一度下がって仕切り直す。今度は振り下ろし攻撃直後の硬直を狙い、斧を掴む指、親指を斬り込む。分厚い皮膚のドワーフでも指は痛がった。
ナイフの刃ではなく柄の部分で、怯んだドワーフの頬骨を穿つ。脳震盪を狙ったものだが威力が足りない。ドワーフは脳を揺さぶられながらも無茶苦茶に斧を振る。
『小賢しいッ!』
「クソ、武器がひ弱だ」
『――いや、キョウチョウは時間を稼げれば十分だ』
攻め倦んでいると、いつの間にかグウマがドワーフの背後に出現する。
グウマは殺気を一切もらさずドワーフの首筋を掻っ切る。流石のドワーフも頚動脈までは太くないらしく、血が飛び散る首を押さえながら倒れていった。
この老人、高性能過ぎないだろうか。次の敵を探すために周囲を探ると、グウマが仕留めたと思われるドワーフが三人、四人、床に転がっている。ゾっとする光景である。
残敵はジェフと戦っている一人のみ。まるで左右対称な絵画を見ているかのようであり……あれ、ジェフはどちらだっけ。
『炭鉱族の顔は同じにしか見えんな』
「ああ、グウマも分からないから見守っているのか」
どちらも髭面で、同じぐらいに寸胴。
顔の形はほぼ等しい。
服装に若干の差は見受けられるが、斧を打ち合うたびに位置を入れ替えているので、裏返しのカップに入ったコインを当てるマジックショー並みの難易度を強いられる。
ドワーフ二人の力は拮抗しているように見える。ジェフは命掛けだ。
……下手に手出しせずに、とりあえず放置しておこう。
『思ったよりもやるじゃねえか! だったら、本気だ。残った全員でかかってやるぜぃ!』
階段上にはまだ十人ぐらいのドワーフがいる。
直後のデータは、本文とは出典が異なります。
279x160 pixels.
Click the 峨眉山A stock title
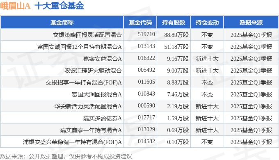pos(15,6)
とはいえ、グウマがいれば安心できそうだし、スズナの爆薬でも一掃できそうだ。
ドワーフ共はどのように始末され――。
『さあ、野郎共! かか――』
「我が主の居城にて、同類で殺し合いとは。人類とはつくづく度し難い」
『――れ……あえぇっ?』
――だが、ドワーフの一団の最後とは、グウマによる静かな制圧でもなければ、スズナによる爆殺でもなかった。
一団の背後に現れたのは牛頭。
「冒険者は、定期的に掃除しなければならんか」
巨大な牛の顔が、ドワーフ等を見下ろしている。
色めき立つドワーフ十人を、牛頭の巨人は肩に担いだ巨大な凶器で薙ぐ。威力がセーブされていないため、ダンジョンの壁、床、階段、構造を丸ごと巻き込んだ。
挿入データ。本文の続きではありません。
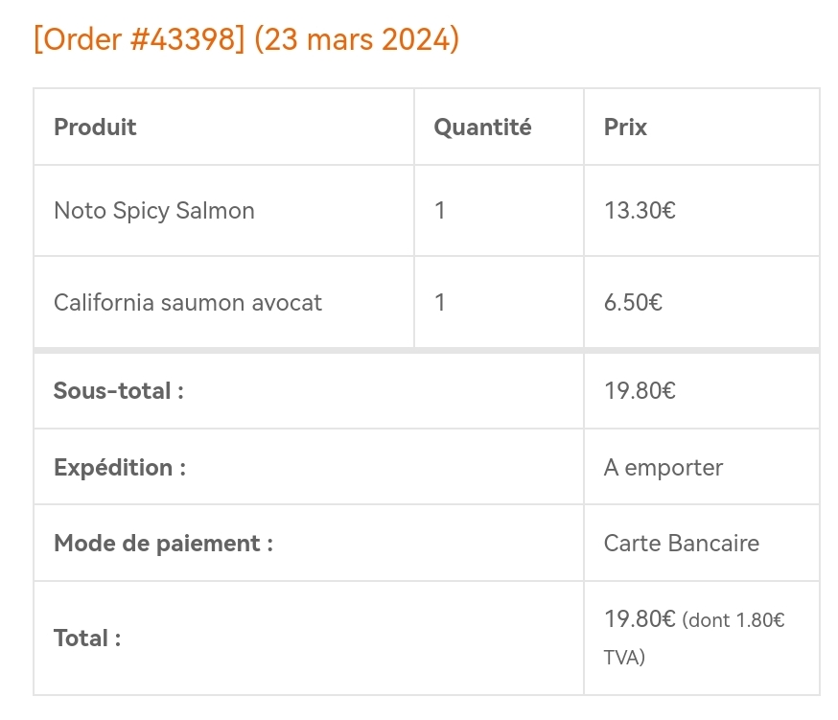Click the Expédition label
838x720 pixels.
click(120, 468)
血飛沫が舞い上がるが、煙やブロック片も舞い上がったためグロテスクな色の肉片を直視せずに済んだのだろう。野太い腕や頭、胴体といった部位だけのドワーフが見えた気もするが、きっと真実の光景なのだろう。
階段が崩れて、崩落音がダンジョンを揺るがす。頭しか見えていなかった牛頭の化物の全貌が見えてくる。
『スズナッ、若を連れて即時撤退せよ!』
「人間族よ。それは許可できない。迷宮管理者権限にて、ラビリンスを組み替えよう。袋小路だ」
牛頭の第一印象は、思ったよりも身なりが整っているであった。汚らしい腰布のみで、上半身を露出しているゴブリンとは全然違う。牛頭は厚手の白い絹のような生地の服を着ているのだ。袖や裾といった部分は黒い牛皮で補強し、金色の糸で縫いつけてある。
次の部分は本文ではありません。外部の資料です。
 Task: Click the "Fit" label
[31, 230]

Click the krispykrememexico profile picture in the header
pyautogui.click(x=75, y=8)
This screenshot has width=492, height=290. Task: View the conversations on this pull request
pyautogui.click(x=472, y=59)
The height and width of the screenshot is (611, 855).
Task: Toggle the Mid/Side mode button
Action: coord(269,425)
だが、服の内側からはみ出る腕は分厚く、頑強だ。先程まではドワーフの『力』『守』に難儀していた俺であるが、それは酷い間違いであった。真に攻略不可能な肉体とは、目前に現れた半人半牛のモンスターの身体の事を示す。
三階建てのビルより高い体長は十メートルはあるのだろう。地下迷宮の天井はそんなに高くなかった気がするので、プレッシャーにより見誤っているだけだろうが。
『グウマっ! アレは、何なのだ! いや、それよりも一人で対峙するつもりなのか!』
『駄目です、グウマ様! 壁が迫り出て、道は前にしかありません!』
己が壊した階段を飛び降り、牛頭の巨人は俺達と同じ床に立つ。それでも見下ろされる程に巨大だ。
酸化鉄の肌と、黄金色の角を持つ牛頭は、俺達を見回して鼻を鳴らした。
「分かるぞ。人間族の中でも稀有な力を持った者がいるな。エクスペリオのみならず、他の方々にとっても大きな手土産となるのだが……ふむ。今は仕事よりも、グレーテル様を優先しなければならん」
化物の声質は体付きに似合わず、紳士的と言えた。重低音でも聞き取り易い。意外な程に耳あたりが良い声をしている。
化物の声質の善し悪しなど、何の慰めにもならないだろうが。
『若様。アレが、この地下迷宮の支配者です』
「それは違うな、人間族の女。ラビリンスの王は魔王様のみ。私は迷宮魔王様に代わり、維持を任されているに過ぎない」
『ま、まさか。このモンスターが? この巨大なモンスターが、そそ、そうなのかっ!?』
モンスターは卑怯だ。人間族がどれだけレベルアップしようと、簡単に超えられないだけのスペックを有して誕生する。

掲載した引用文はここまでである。